**What to do**
Extract each line in the rows below that contains the word "arrow".
===== Data supplied =====
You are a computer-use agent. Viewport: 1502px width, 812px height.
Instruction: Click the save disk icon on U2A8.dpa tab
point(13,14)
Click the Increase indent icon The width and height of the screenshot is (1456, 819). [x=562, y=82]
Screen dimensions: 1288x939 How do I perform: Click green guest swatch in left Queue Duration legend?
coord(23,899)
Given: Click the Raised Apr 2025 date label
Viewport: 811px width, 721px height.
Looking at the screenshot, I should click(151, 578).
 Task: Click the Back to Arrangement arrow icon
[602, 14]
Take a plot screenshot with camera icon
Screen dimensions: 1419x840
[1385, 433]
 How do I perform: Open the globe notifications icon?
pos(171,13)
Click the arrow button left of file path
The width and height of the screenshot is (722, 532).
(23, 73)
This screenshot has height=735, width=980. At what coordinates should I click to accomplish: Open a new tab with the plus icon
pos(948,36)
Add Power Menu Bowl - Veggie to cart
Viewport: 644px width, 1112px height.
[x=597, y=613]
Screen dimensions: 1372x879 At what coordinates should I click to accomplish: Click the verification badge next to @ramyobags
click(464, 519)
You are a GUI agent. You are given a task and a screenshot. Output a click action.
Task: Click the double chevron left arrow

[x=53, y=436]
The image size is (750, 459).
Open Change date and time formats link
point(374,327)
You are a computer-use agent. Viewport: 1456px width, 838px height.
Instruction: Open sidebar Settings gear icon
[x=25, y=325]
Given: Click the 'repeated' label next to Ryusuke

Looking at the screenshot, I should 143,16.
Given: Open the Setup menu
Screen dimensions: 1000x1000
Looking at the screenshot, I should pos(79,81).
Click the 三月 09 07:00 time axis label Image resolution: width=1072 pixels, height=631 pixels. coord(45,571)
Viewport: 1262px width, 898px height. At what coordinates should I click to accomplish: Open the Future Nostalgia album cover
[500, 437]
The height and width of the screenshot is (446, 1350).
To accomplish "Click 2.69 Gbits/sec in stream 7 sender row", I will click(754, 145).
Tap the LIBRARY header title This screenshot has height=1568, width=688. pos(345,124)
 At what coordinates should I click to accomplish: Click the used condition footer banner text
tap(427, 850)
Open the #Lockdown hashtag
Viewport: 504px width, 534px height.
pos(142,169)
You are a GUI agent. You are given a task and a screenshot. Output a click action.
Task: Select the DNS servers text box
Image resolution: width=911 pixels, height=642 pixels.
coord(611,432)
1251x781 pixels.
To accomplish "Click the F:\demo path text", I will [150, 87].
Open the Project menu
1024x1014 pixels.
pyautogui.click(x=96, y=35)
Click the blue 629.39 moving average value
=====
**Written reply**
 Task: Click the Back to Arrangement arrow icon
Click the arrow button left of file path
Task: Click the double chevron left arrow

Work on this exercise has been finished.